### PROMPT
Identify each line in the material below that contains the string "screenshot", and copy every such line.

[START DATASET ENTRIES]

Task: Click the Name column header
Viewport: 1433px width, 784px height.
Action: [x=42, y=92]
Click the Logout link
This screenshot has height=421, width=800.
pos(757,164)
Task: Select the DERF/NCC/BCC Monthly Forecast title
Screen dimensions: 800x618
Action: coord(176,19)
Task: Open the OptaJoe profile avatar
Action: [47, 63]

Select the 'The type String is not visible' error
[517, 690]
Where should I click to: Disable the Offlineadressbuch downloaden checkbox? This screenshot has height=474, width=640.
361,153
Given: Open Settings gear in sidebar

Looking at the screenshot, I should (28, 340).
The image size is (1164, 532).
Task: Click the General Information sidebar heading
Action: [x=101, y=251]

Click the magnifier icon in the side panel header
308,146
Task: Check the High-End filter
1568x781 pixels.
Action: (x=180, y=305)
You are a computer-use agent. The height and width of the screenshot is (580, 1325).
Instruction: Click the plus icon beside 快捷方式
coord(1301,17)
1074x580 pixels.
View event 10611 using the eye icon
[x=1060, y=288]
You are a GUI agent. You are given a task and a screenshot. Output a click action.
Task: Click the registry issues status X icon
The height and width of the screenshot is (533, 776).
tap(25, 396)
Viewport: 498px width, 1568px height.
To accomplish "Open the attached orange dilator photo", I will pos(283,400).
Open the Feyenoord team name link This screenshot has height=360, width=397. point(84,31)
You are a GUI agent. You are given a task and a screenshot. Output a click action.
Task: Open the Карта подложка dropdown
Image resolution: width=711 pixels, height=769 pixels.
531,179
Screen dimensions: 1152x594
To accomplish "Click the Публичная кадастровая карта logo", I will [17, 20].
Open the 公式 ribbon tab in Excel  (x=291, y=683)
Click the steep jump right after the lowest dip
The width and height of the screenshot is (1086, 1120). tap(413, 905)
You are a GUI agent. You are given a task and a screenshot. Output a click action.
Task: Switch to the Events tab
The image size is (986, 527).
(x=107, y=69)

[END DATASET ENTRIES]

### RESPONSE
This screenshot has height=421, width=800.
Where should I click to: Disable the Offlineadressbuch downloaden checkbox? This screenshot has height=474, width=640.
Looking at the screenshot, I should (28, 340).
You are a computer-use agent. The height and width of the screenshot is (580, 1325).
You are a GUI agent. You are given a task and a screenshot. Output a click action.
The height and width of the screenshot is (533, 776).
Open the Feyenoord team name link This screenshot has height=360, width=397. point(84,31)
You are a GUI agent. You are given a task and a screenshot. Output a click action.
The width and height of the screenshot is (1086, 1120). tap(413, 905)
You are a GUI agent. You are given a task and a screenshot. Output a click action.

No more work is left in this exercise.